*** Text block

It’s Hard To Hula – If You Can’t Feel Your Feet
By Tai of Allsup
Hawai’i—home to warm sandy beaches, volcanoes and Hawaiians with diabetes. As a state, Hawai’i ranks a respectable 39th in the percentage of adults with diabetes. However, while the state rate is 8.5 percent for the overall population, it is 14 percent among Native Hawaiians.
This is not news. The diabetes disparity in minority populations is well-documented.
According to the Centers for Disease Control and Prevention’s 2014 Diabetes Scorecard, compared with non-Hispanic whites, members of racial and ethnic minority groups are more likely to have diagnosed diabetes (see chart). Native Hawaiians are more than twice as likely as non-Hispanic whites to have diabetes.
Unfortunately, the high prevalence rate in communities of color can make diabetes somewhat “normative.”
Children in my Native Hawaiian family grew up amid glucose testing strips and adults injecting insulin. Diabetes runs in our family, has always been a part of our lives, and many of my relatives viewed their own diagnoses as inevitable.
One of the most visible effects of diabetes is blood vessel and nerve damage to the feet. The dry, scaly, black and blue feet of relatives, swollen three to four times their natural size is among my most vivid childhood images. I was in awe of how giant they were, and incredulous when told they did not hurt. I did not understand then, that nerve damage took away all feeling, including the ability to feel pain, heat or cold. This can lead to infections and other complications. People with diabetes are ten times likelier to have their feet and legs removed than those without the disease.
Fortunately, it’s possible to avoid the potential ravages of the disease, such as amputation, heart disease, stroke, kidney disease, blindness, and early death.

******
*** Information supplied

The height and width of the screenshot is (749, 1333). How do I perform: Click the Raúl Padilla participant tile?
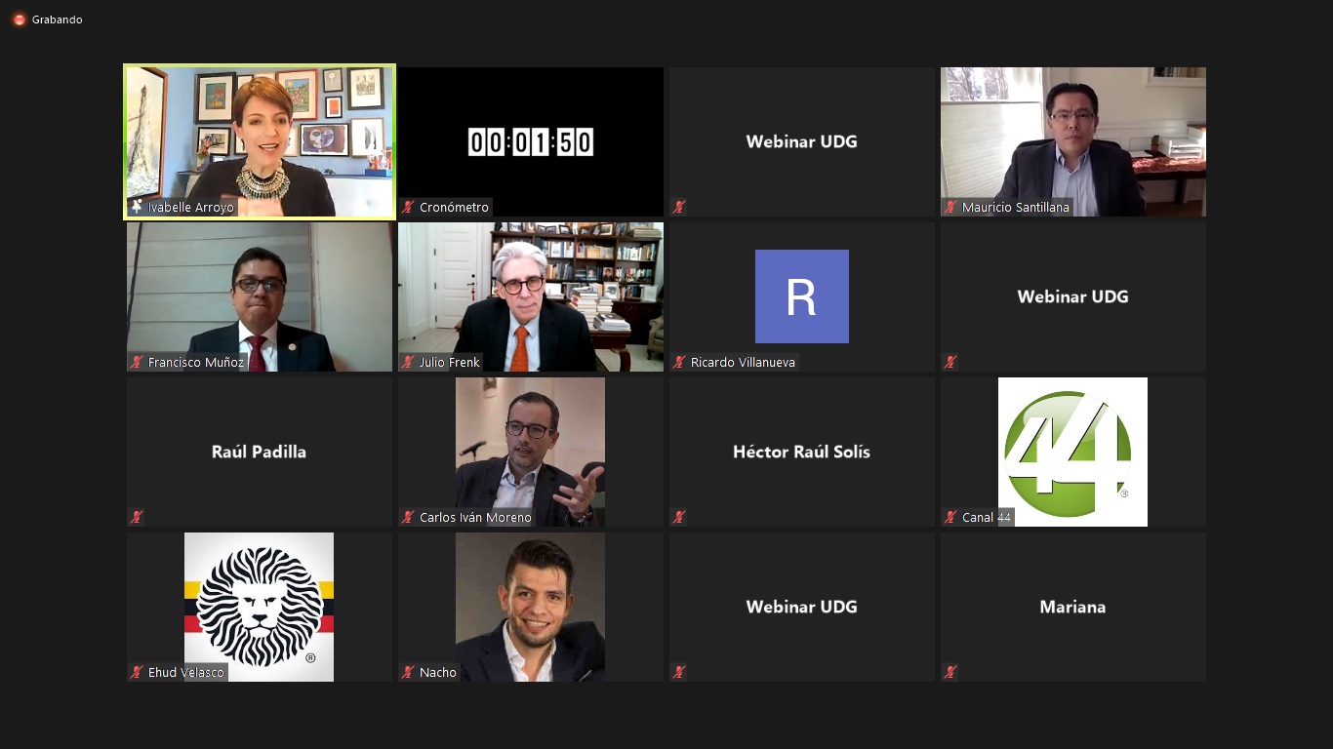coord(260,452)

******

(Using the information)
A - Answer these questions from the article on diabetes among Native Hawaiians:
(i) What percentage of Native Hawaiians have diabetes?
(ii) According to the 2014 Diabetes Scorecard, how much more likely are Native Hawaiians than non-Hispanic whites to have diabetes?
(iii) How much likelier than people without the disease are people with diabetes to have their feet and legs removed?
B - Go on with the article on diabetes among Native Hawaiians, picking up after its final sentence.

(Expected responses)
A -
(i) 14 percent.
(ii) More than twice as likely.
(iii) Ten times likelier.

B -
With access to healthcare and diabetes education, the serious health complications related to unmanaged diabetes can be prevented. November is National Diabetes Month, and the National Diabetes Education Program has free resources that can help, including: 4 Steps to Manage Your Diabetes for Life.
By making healthy food choices, maintaining a healthy weight, getting physical activity, and taking medication as prescribed, people with diabetes can improve their quality of life.
Individuals who can no longer work because of diabetes should determine their eligibility for Social Security Disability Insurance (SSDI) benefits. SSDI provides a monthly income, access to Medicare, and other important benefits that can help alleviate the stress often associated with spikes in blood glucose levels.
The Affordable Care Act ensures that Americans at higher risk for developing Type 2 diabetes can receive diabetes screenings, diet counseling and obesity screenings with no out-of-pocket costs. Whether you hula, salsa, clog, tinikling, bhangra, para para, do-si-do or whip and nae nae, you’ll do it much better if you’re taking care of yourself.